Write out each of the items below exactly as it appears.
--- Start Record set ---
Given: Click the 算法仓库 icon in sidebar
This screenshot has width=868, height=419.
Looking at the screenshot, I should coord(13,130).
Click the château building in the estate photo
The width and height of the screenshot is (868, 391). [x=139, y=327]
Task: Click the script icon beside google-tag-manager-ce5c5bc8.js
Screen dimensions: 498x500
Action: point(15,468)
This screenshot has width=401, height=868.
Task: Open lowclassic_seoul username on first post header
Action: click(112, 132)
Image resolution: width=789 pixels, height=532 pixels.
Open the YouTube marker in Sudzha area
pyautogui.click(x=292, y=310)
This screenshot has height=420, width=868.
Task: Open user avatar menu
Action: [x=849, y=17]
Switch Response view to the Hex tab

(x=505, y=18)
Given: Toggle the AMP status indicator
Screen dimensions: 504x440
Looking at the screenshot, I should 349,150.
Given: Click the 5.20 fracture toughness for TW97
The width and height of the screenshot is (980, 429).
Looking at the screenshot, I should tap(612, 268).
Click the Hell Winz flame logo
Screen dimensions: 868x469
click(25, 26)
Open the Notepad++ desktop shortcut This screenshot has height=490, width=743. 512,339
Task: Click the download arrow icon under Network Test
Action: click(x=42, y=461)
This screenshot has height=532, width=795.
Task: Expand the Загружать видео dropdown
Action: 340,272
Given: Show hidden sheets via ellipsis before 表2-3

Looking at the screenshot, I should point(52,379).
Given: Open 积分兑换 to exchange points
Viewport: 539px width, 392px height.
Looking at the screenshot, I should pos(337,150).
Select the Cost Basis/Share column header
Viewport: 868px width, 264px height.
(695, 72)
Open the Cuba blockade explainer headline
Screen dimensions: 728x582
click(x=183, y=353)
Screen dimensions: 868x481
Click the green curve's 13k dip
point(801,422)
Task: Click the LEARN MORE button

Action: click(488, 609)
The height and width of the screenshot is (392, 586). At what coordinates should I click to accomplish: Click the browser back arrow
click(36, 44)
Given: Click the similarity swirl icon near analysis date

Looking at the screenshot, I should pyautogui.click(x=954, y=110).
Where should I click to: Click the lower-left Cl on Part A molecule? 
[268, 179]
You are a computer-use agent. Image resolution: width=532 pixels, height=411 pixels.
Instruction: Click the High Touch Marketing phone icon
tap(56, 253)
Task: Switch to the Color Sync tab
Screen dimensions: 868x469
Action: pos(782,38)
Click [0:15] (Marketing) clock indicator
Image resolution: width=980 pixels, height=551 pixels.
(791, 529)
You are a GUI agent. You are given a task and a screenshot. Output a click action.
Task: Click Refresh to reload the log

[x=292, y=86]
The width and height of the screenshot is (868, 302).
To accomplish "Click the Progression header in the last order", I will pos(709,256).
--- End Record set ---
• [Result of this exercise]:
Given: Click the 算法仓库 icon in sidebar
This screenshot has width=868, height=419.
Looking at the screenshot, I should coord(13,130).
Click the château building in the estate photo
The width and height of the screenshot is (868, 391). [x=139, y=327]
Task: Click the script icon beside google-tag-manager-ce5c5bc8.js
Screen dimensions: 498x500
Action: point(15,468)
This screenshot has width=401, height=868.
Task: Open lowclassic_seoul username on first post header
Action: click(112, 132)
Image resolution: width=789 pixels, height=532 pixels.
Open the YouTube marker in Sudzha area
pyautogui.click(x=292, y=310)
This screenshot has height=420, width=868.
Task: Open user avatar menu
Action: [x=849, y=17]
Switch Response view to the Hex tab

(x=505, y=18)
Given: Toggle the AMP status indicator
Screen dimensions: 504x440
Looking at the screenshot, I should 349,150.
Given: Click the 5.20 fracture toughness for TW97
The width and height of the screenshot is (980, 429).
Looking at the screenshot, I should tap(612, 268).
Click the Hell Winz flame logo
Screen dimensions: 868x469
click(25, 26)
Open the Notepad++ desktop shortcut This screenshot has height=490, width=743. 512,339
Task: Click the download arrow icon under Network Test
Action: click(x=42, y=461)
This screenshot has height=532, width=795.
Task: Expand the Загружать видео dropdown
Action: 340,272
Given: Show hidden sheets via ellipsis before 表2-3

Looking at the screenshot, I should point(52,379).
Given: Open 积分兑换 to exchange points
Viewport: 539px width, 392px height.
Looking at the screenshot, I should pos(337,150).
Select the Cost Basis/Share column header
Viewport: 868px width, 264px height.
(695, 72)
Open the Cuba blockade explainer headline
Screen dimensions: 728x582
click(x=183, y=353)
Screen dimensions: 868x481
Click the green curve's 13k dip
point(801,422)
Task: Click the LEARN MORE button

Action: click(488, 609)
The height and width of the screenshot is (392, 586). At what coordinates should I click to accomplish: Click the browser back arrow
click(36, 44)
Given: Click the similarity swirl icon near analysis date

Looking at the screenshot, I should pyautogui.click(x=954, y=110).
Where should I click to: Click the lower-left Cl on Part A molecule? 
[268, 179]
You are a computer-use agent. Image resolution: width=532 pixels, height=411 pixels.
Instruction: Click the High Touch Marketing phone icon
tap(56, 253)
Task: Switch to the Color Sync tab
Screen dimensions: 868x469
Action: pos(782,38)
Click [0:15] (Marketing) clock indicator
Image resolution: width=980 pixels, height=551 pixels.
(791, 529)
You are a GUI agent. You are given a task and a screenshot. Output a click action.
Task: Click Refresh to reload the log

[x=292, y=86]
The width and height of the screenshot is (868, 302).
To accomplish "Click the Progression header in the last order", I will pos(709,256).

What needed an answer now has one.